Kyo Bin Kang

Biosketch

Kyo Bin Kang is an Associate Professor at the College of Pharmacy, Sookmyung Women’s University in Seoul, Korea. Since establishing his lab in 2018, he has focused on applying computational mass spectrometry-based metabolomics to study specialized metabolites produced by bacteria, fungi, and plants.

Trained as a natural product chemist, he completed his PhD at Seoul National University in 2016, concentrating on the purification and structural elucidation of phytochemicals. During his first postdoctoral research at the same institution, he developed a strong interest in mass spectrometry-based metabolomics as a powerful tool in natural product discovery. To deepen his expertise, he joined the Dorrestein Lab at UC San Diego for his second postdoctoral training, where he became a devoted proponent of computational mass spectrometry and open science. His lab now investigates not only the discovery of novel or bioactive compounds, but also the ecological and biochemical logic behind the chemical diversity of natural products—how and why they are biosynthesized, and how organisms biotransform and detoxify foreign molecules. Metabolomics is central to generating hypotheses across all these research directions. Kyo Bin is also actively engaged in infrastructure development for the Korea MetAbolomics data repository (KMAP), striving to align it with the FAIR principles and harmonize it with other global repositories.
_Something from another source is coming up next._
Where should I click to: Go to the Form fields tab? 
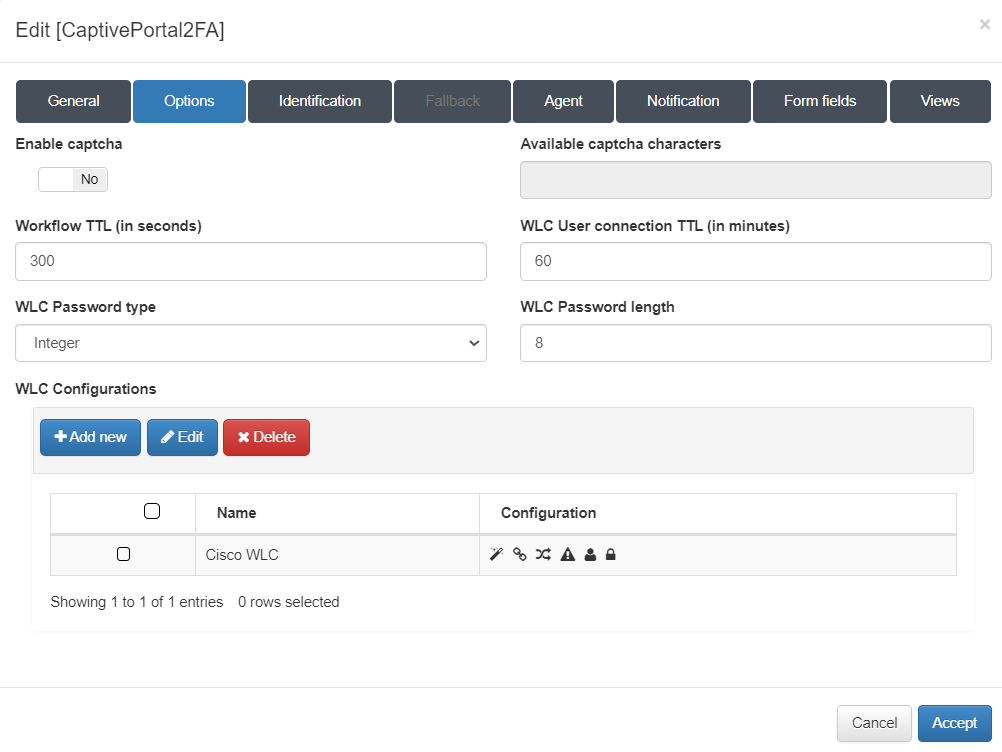820,101
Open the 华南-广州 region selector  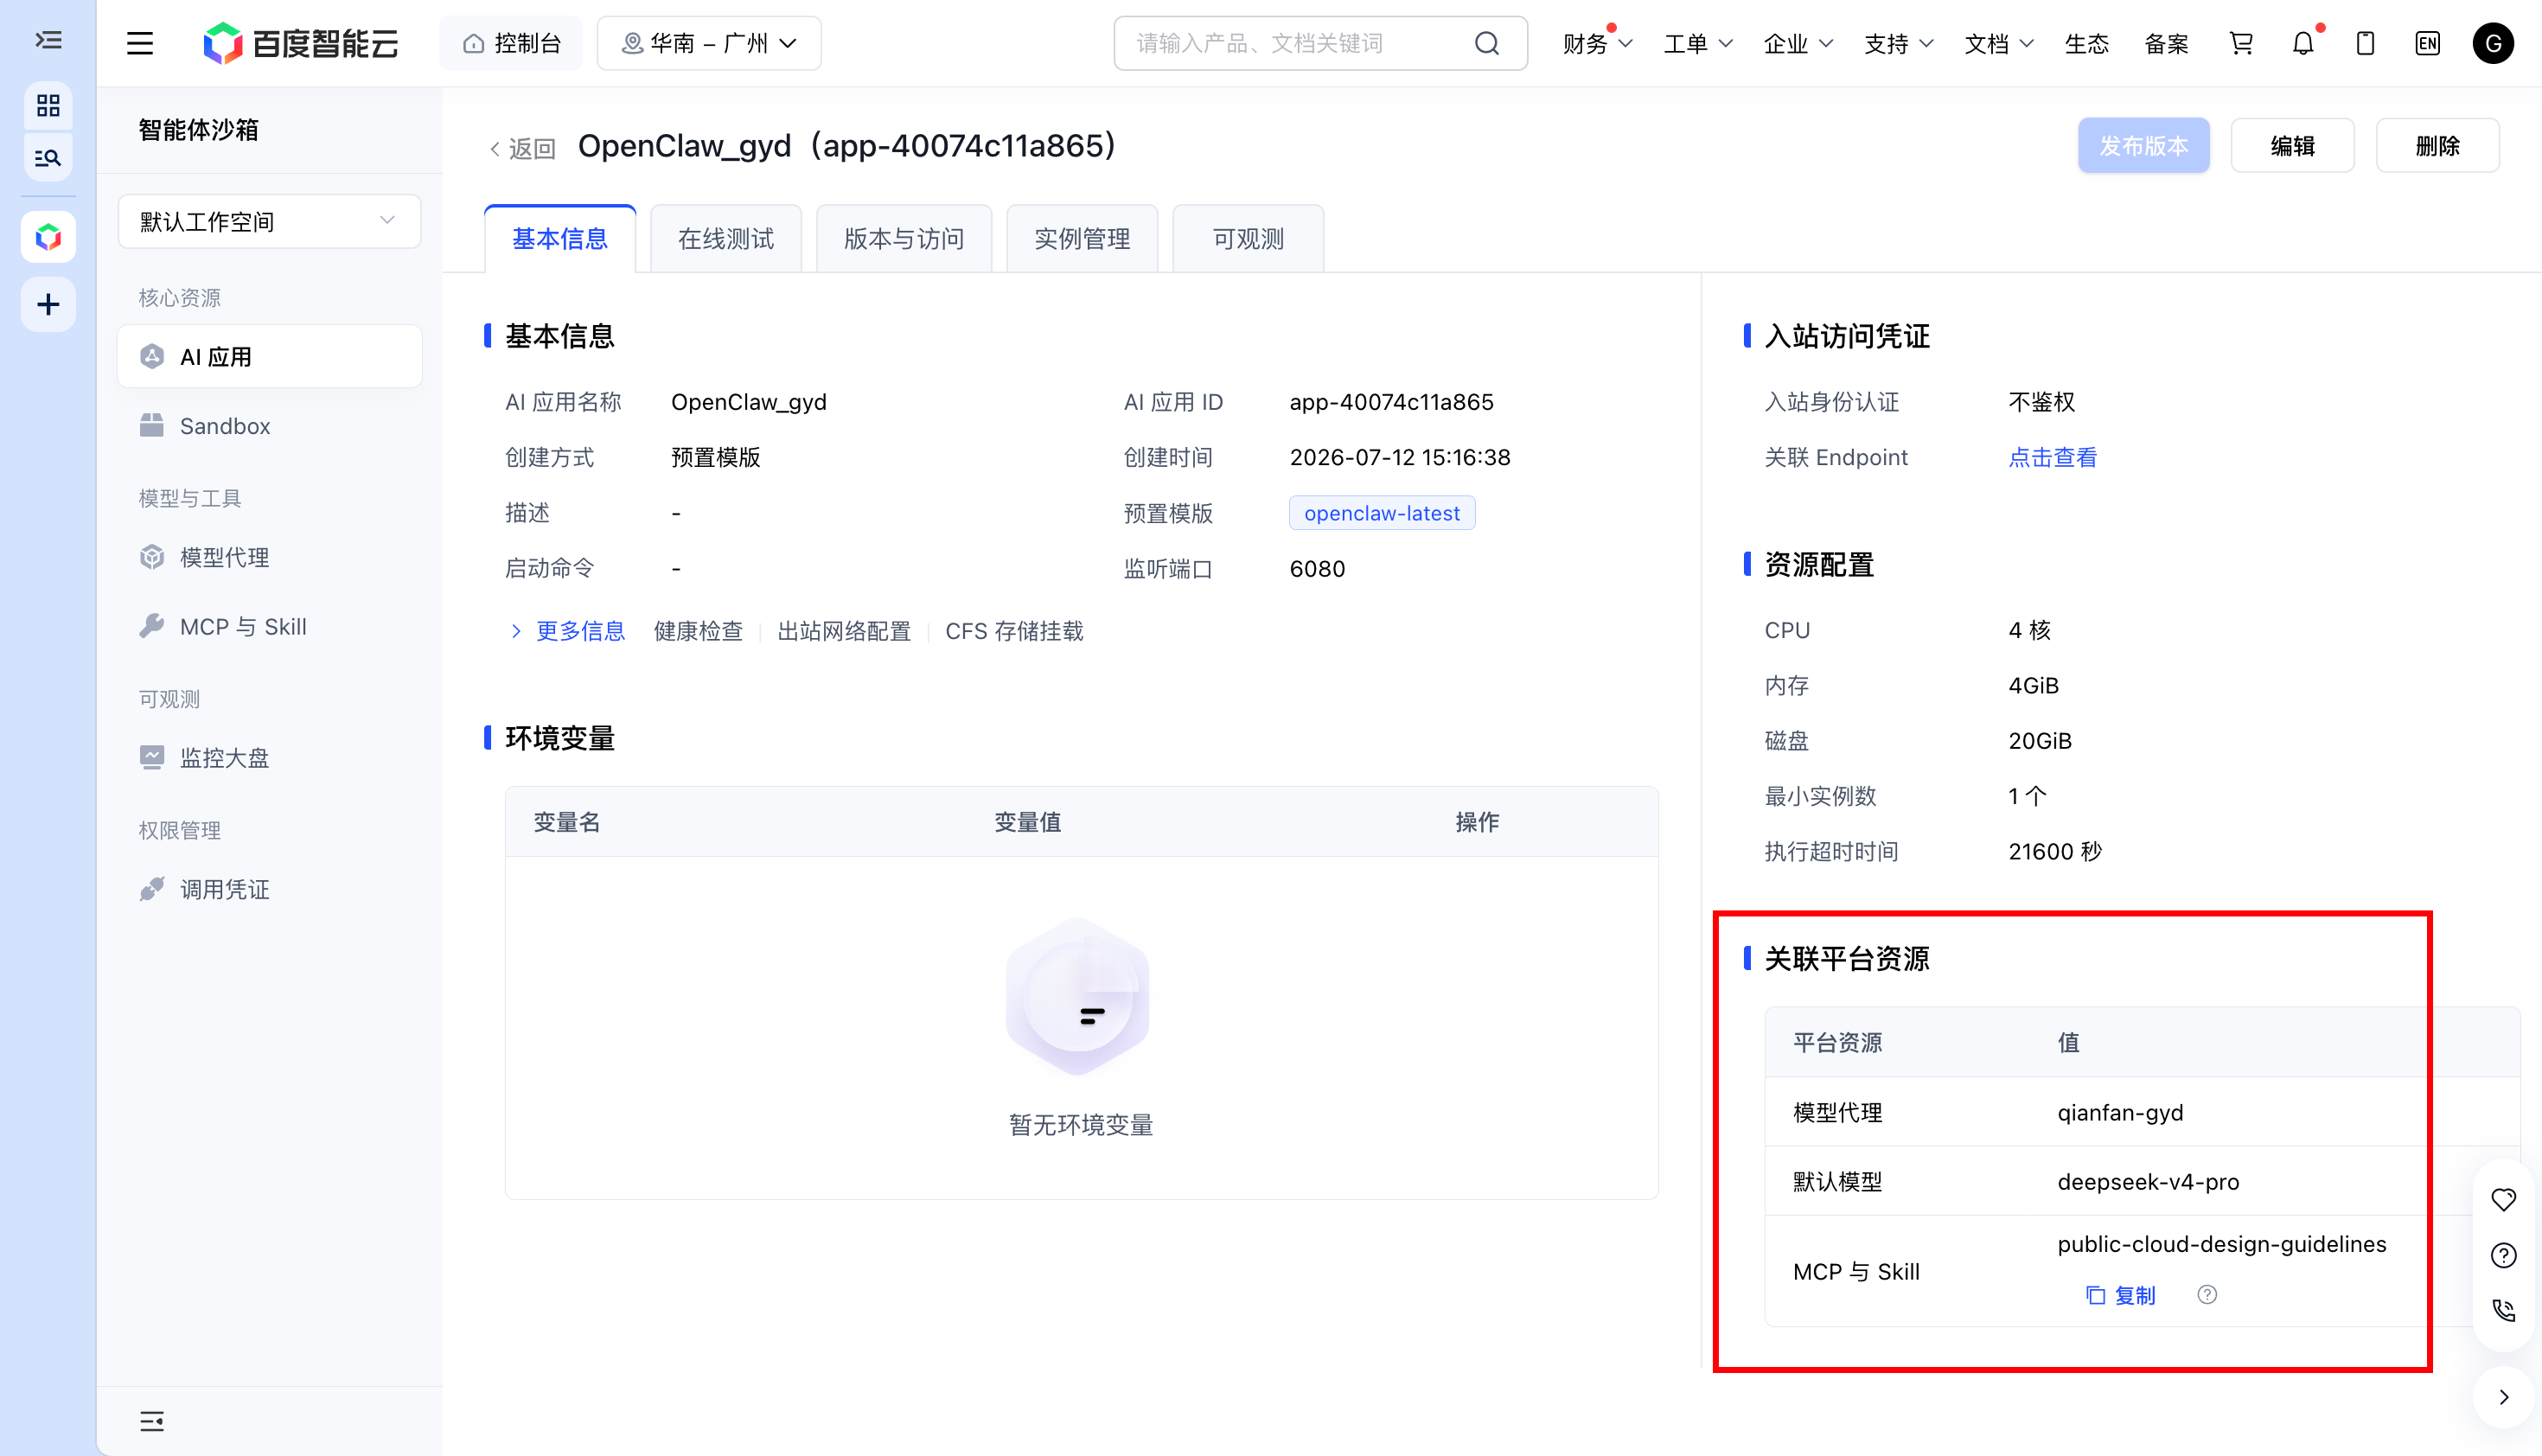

Have a look at his lab page for more information: https://www.kyobinkanglab.org

Presentation

Computational Mass Spectrometry-based Qualitative Metabolomics for Functional Phenotyping of Xenobiotic Biotransformation

Structural annotation of unknown metabolites has long been considered the central bottleneck of untargeted, mass spectrometry-based metabolomics — a challenge that has persisted for over two decades. Recent advances in computational mass spectrometry, however, are dramatically improving annotation rates across diverse application domains. By decomposing complex metabolite mixtures into structural, substructural, and chemical class information, these tools enable not only the putative identification of key biomarker features, but also the generation of mechanistically grounded hypotheses directly from annotation data. Xenobiotic biotransformation represents a particularly compelling case study for discovery metabolomics: the enzymatic transformation of foreign compounds by human and microbial systems produces structurally diverse metabolite landscapes that are well-suited to computational annotation workflows. In this presentation, I will demonstrate how state-of-the-art computational MS approaches can accelerate functional characterization of xenobiotic biotransformation catalyzed by human and microbial enzymes.